ATF Whistleblower Says New Leadership Unfairly Accused of Trying to Stifle or Intimidate Whistleblowers

By Allan Lengel
ticklethewire.com

ATF whistleblower Peter Forcelli told ticklethewire.com on Thursday that the current leadership at ATF is being unfairly attacked and wrongly accused of trying to silence whistleblowers like himself.

“It’s not fair, these guys are trying to do the right thing,” he says about the new leadership at ATF.

The comments by Forcelli, who has testified before Congress as a whistleblower about Operation Fast and Furious, comes a day after Sen. Chuck Grassley and Rep. Darrell Issa questioned a video message ATF Director B. Todd Jones delivered to ATF agents. The two lawmakers said they feared the statement may have been meant to put a chill on whistleblowers.

Jones statement said:

“… if you make poor choices, that if you don’t abide by the rules, that if you don’t respect the chain of command, if you don’t find the appropriate way to raise your concerns to your leadership, there will be consequences. …”

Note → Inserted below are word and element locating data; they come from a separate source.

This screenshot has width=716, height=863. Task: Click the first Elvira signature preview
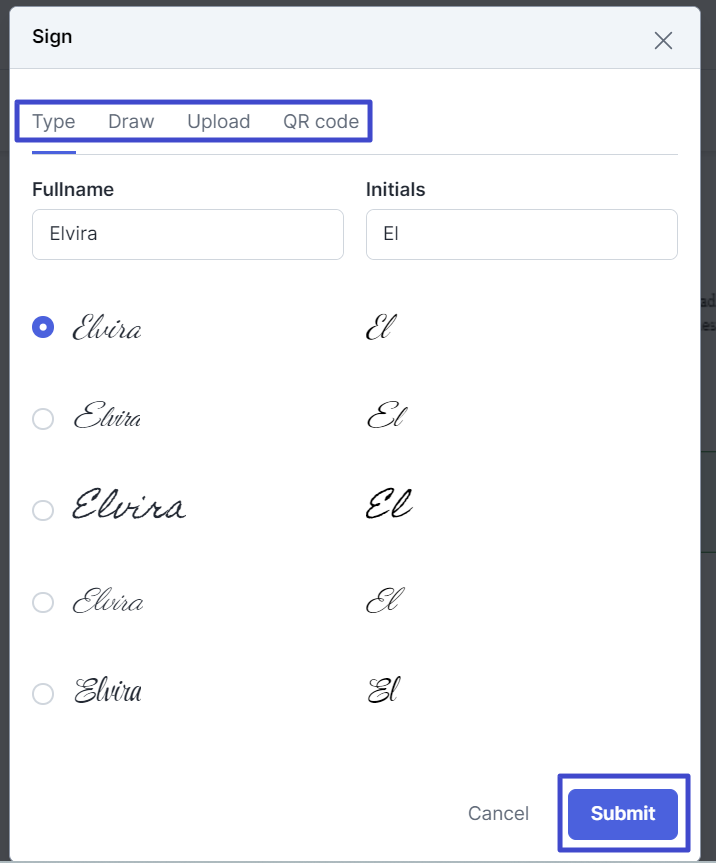click(x=107, y=327)
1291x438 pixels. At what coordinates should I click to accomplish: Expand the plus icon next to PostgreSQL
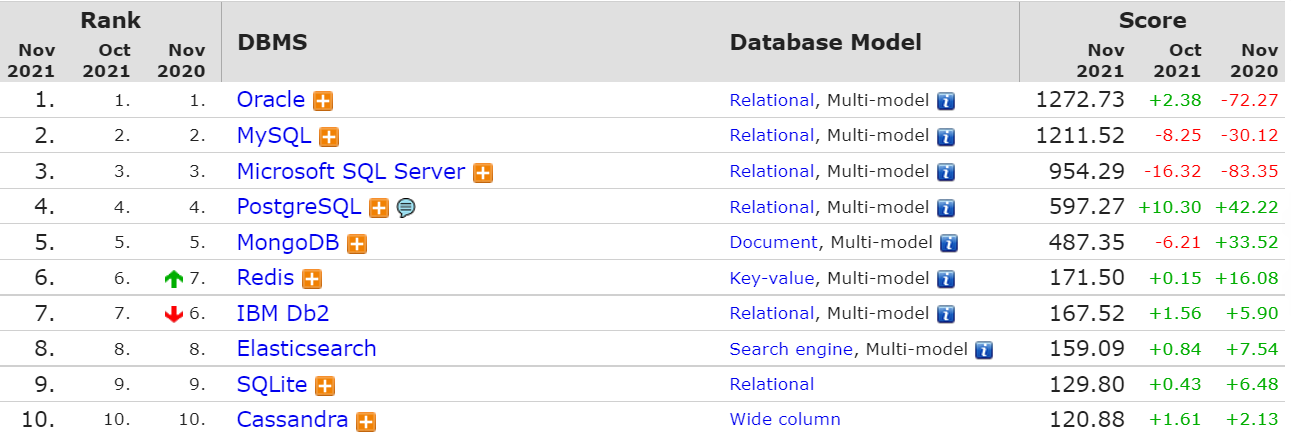[379, 208]
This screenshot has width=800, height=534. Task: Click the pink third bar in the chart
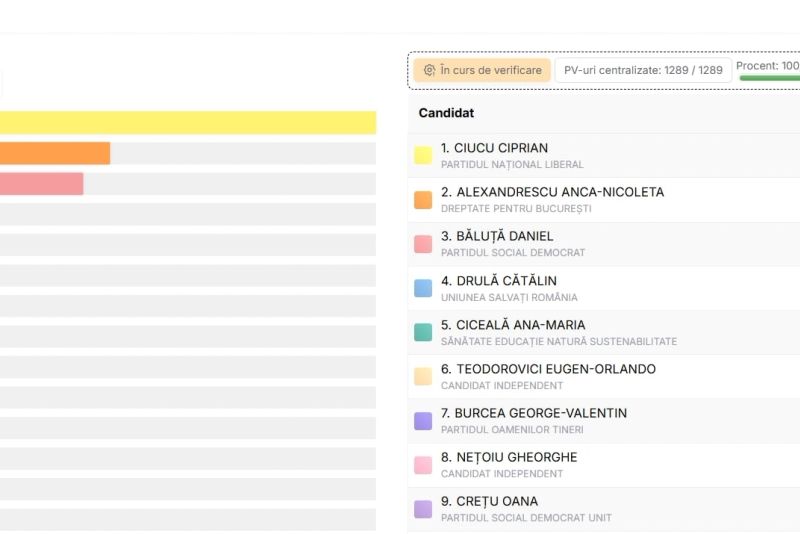pyautogui.click(x=41, y=184)
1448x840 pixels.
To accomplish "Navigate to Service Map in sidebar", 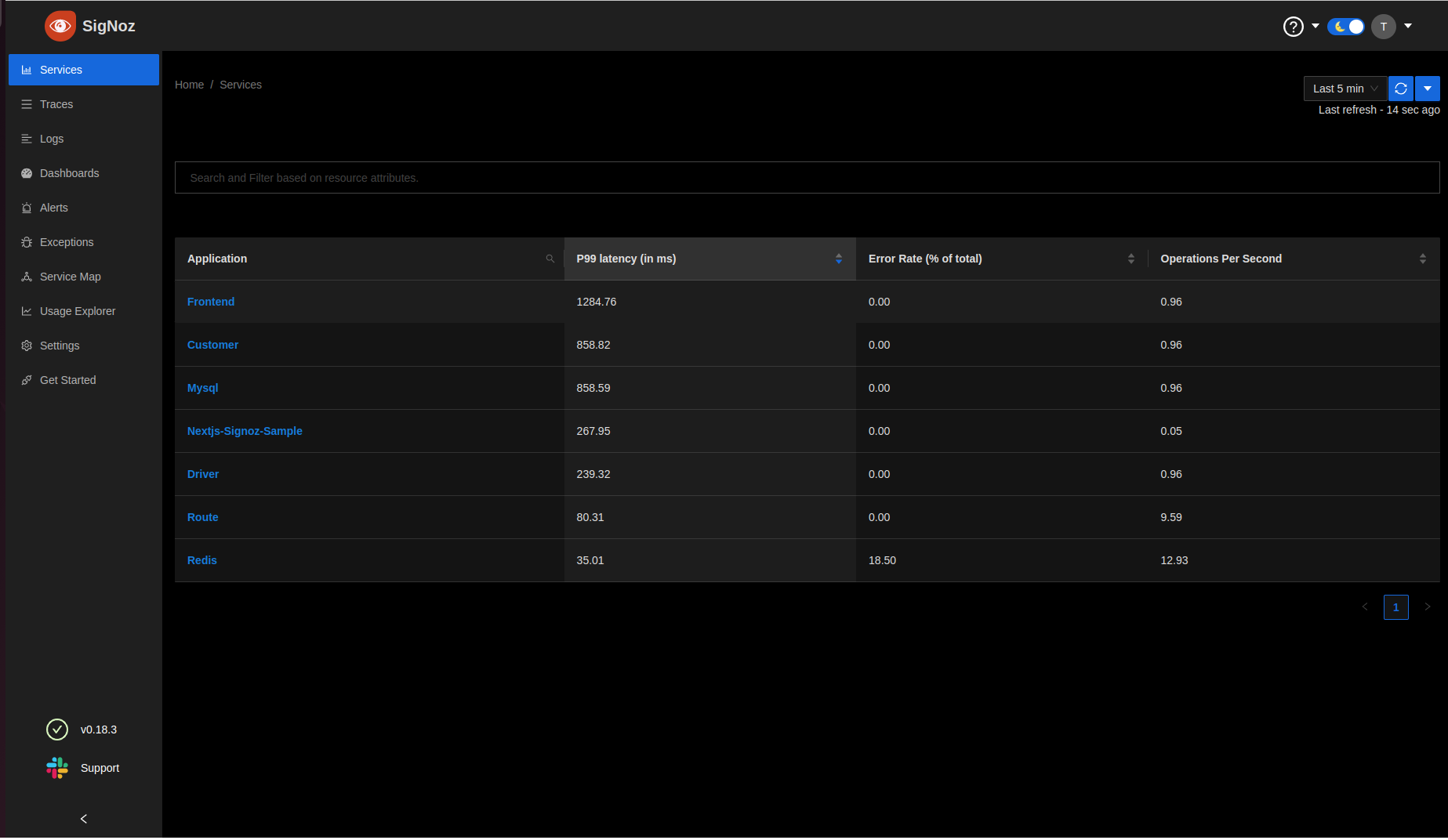I will [x=70, y=277].
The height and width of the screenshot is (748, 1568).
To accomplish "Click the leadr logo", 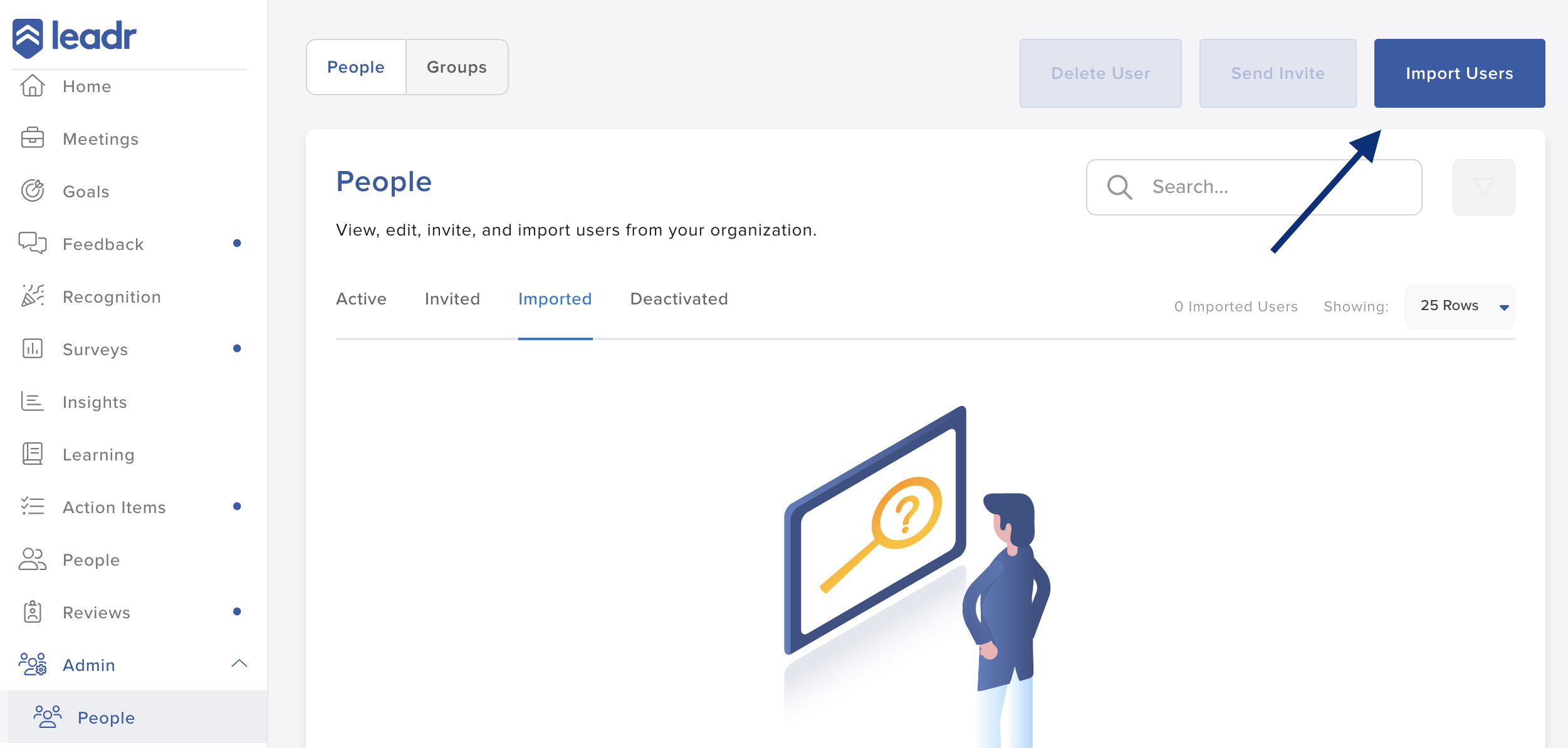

Forcelli, who was in the Phoenix Office as a group supervisor and who is now at headquarters as program manager for criminal groups and gangs, says: “The chain of command has been broken for a long time. They ‘re trying to get people to follow chain of command . I don’t think their intention is to disuade people from blowing the whistle.”

Forcelli says disgruntled ATF agents may be fueling Capitol Hill with allegations that the current regime is trying to put a chill on whistle blowing, but that’s not true, he said. For one, he said, he’s a whistleblower and he’s been treated very fairly.

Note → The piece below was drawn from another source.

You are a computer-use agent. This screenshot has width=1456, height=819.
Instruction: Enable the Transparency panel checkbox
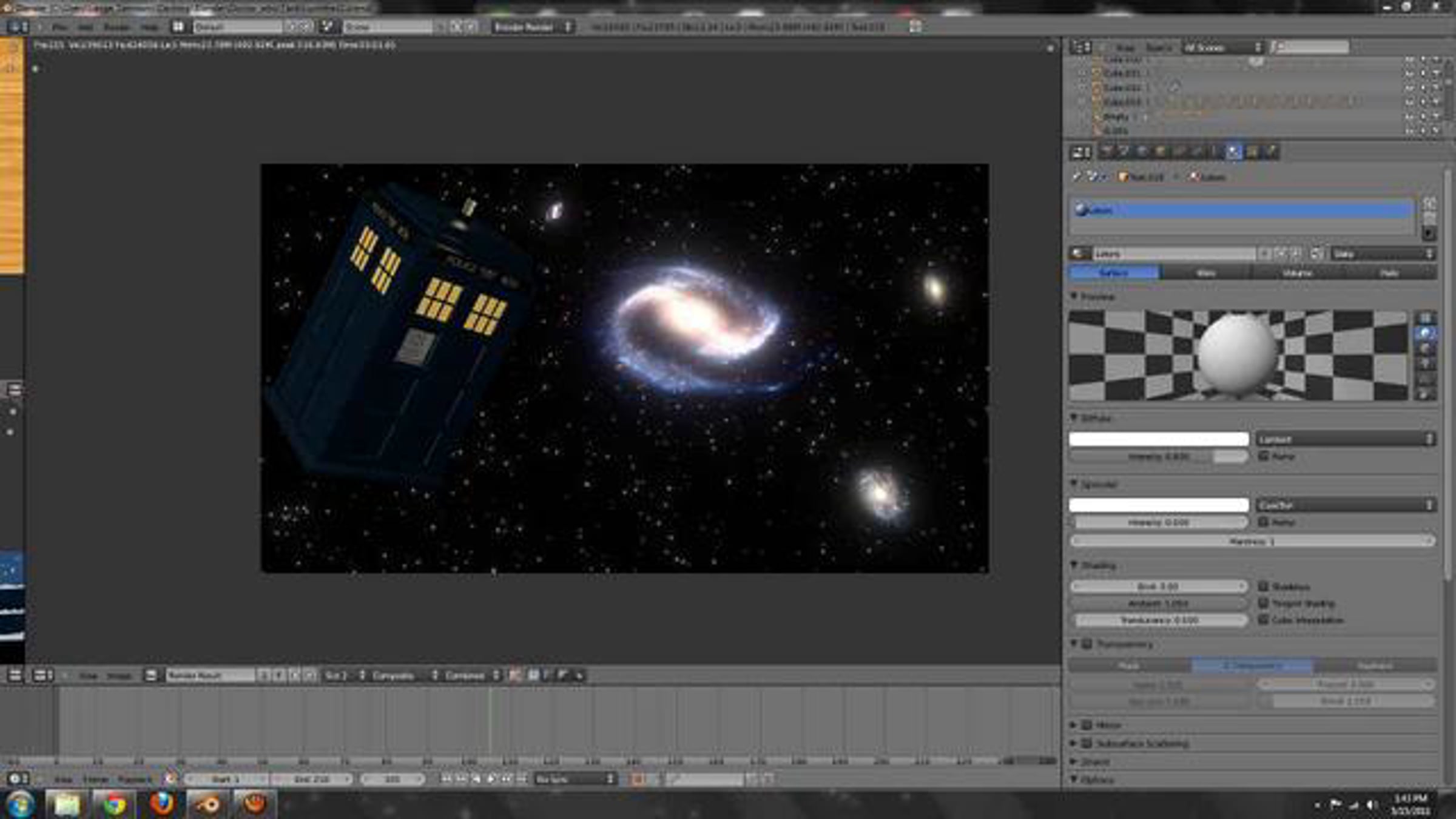(1087, 644)
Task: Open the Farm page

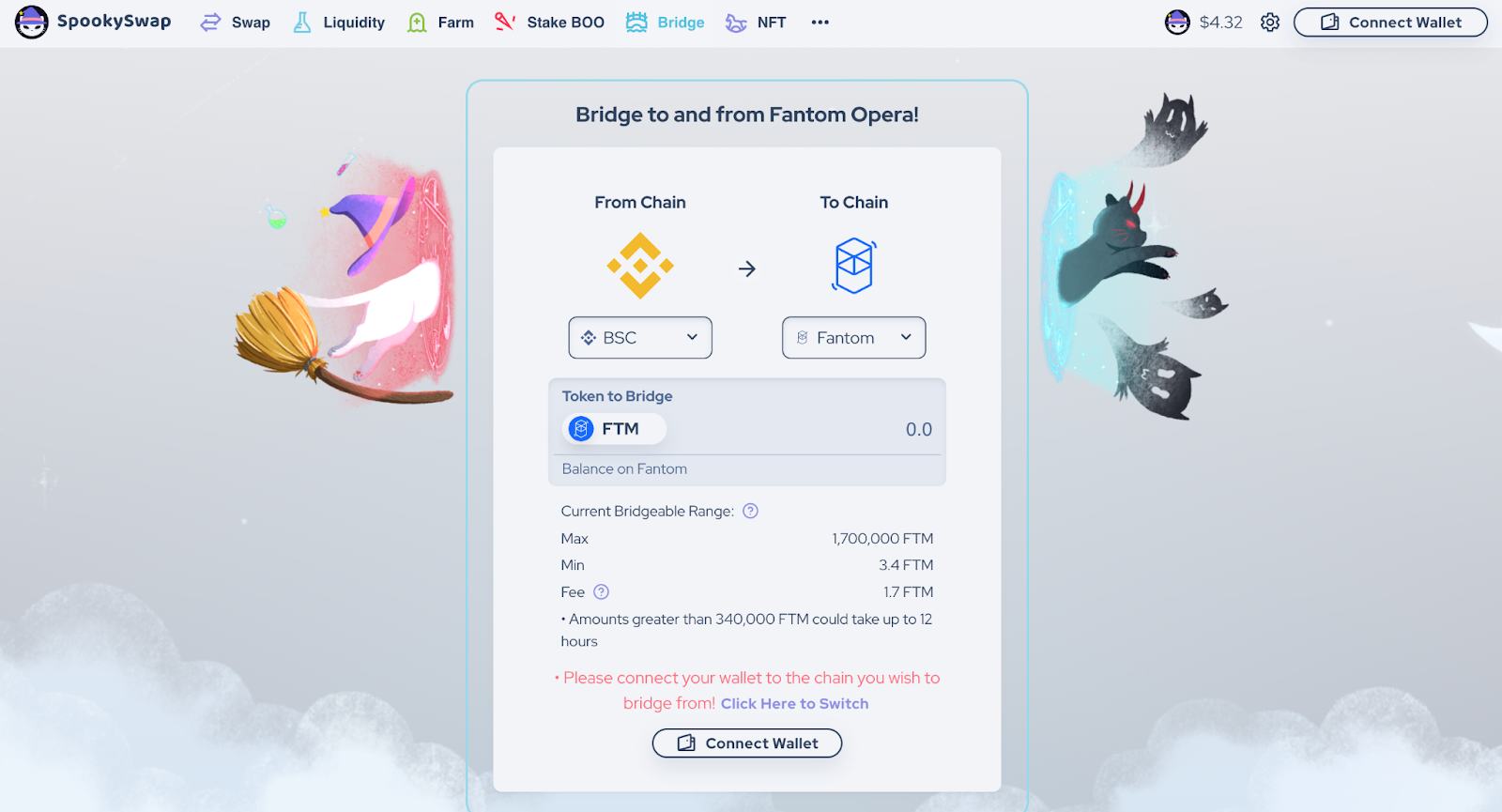Action: tap(440, 23)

“Whistle blower cases were mishandled. That was in prior administrations. These guys are paying for their sins,” he says of Jones and second in command, Tom Brandon.

He says that Brandon was nothing but supportive when he was blowing the whistle on Fast and Furious.

He said Brandon told him: “This is a big deal, if you need to go, you need to tell the truth. Don’t minimize. Don’t embellish. Run to the truth. He said they’re going to throw fast balls. Hit them out of the park.”

“Where ATF has screwed up, I’m not going to apologize,” Forcelli said. But he repeated that the attack on the new leadership is unfair.

Forcelli says that as a whistleblower, the U.S. Attorney’s Office in Phoenix retaliated against him and blackballed him. He said people in that office were directed to report any contact with him, even at a coffee shop over the weekend.

He went on to say that “I totally support Sen. Grassley and Rep. Issa’s inquiry into what happened with Fast and Furious. I appreciate what they did for me when I was retaliated against” by the U.S. Attorney’s Office.

“But I feel that some people have cried wolf with respect to this video” with the message from Director Jones by suggesting it’s putting a chill on whistle blowing.

2 thoughts on “ATF Whistleblower Says New Leadership Unfairly Accused of Trying to Stifle or Intimidate Whistleblowers

  1. Shame on Forcelli for questioning the motivations of employees who brought this to light. As a whistleblower, he ought to know better. The video speaks for itself, the threat was there for all to see. Jones told his staff to respect the chain of command under implied threat of penalty… but the law (Whistleblower Protection Act) allows whistleblowers to sidestep the chain of command. Any disclosure is (supposed to be) valid, whether “appropriate” in the eyes of Jones or not.

    Forcelli’s unique experiences as a whistleblower who didn’t get treated badly doesn’t speak for all whistleblowers at ATF – certainly not the ones who had a manager threaten to “take them down,” which we found out about a few weeks ago – and certainly not for other whistleblowers in the Obama administration who have been and continue to be mistreated (and there are many).

    Leave the partisan politics out of it, Forcelli.

  2. Another chink in Forcelli’s armor:

    “A veteran ATF agent who spoke on condition of anonymity for fear of reprisal (hmmmm………) confirmed that he and his colleagues interpreted the message to mean they would be punished, with vigour, for going outside the ATF agency chain of command to report concerns.”

    http://www.whistleblowersblog.org/2012/07/articles/corporate-1/atfs-orwellian-warning-to-whistleblowers/

    Whatever they’re paying you, it’s not worth it.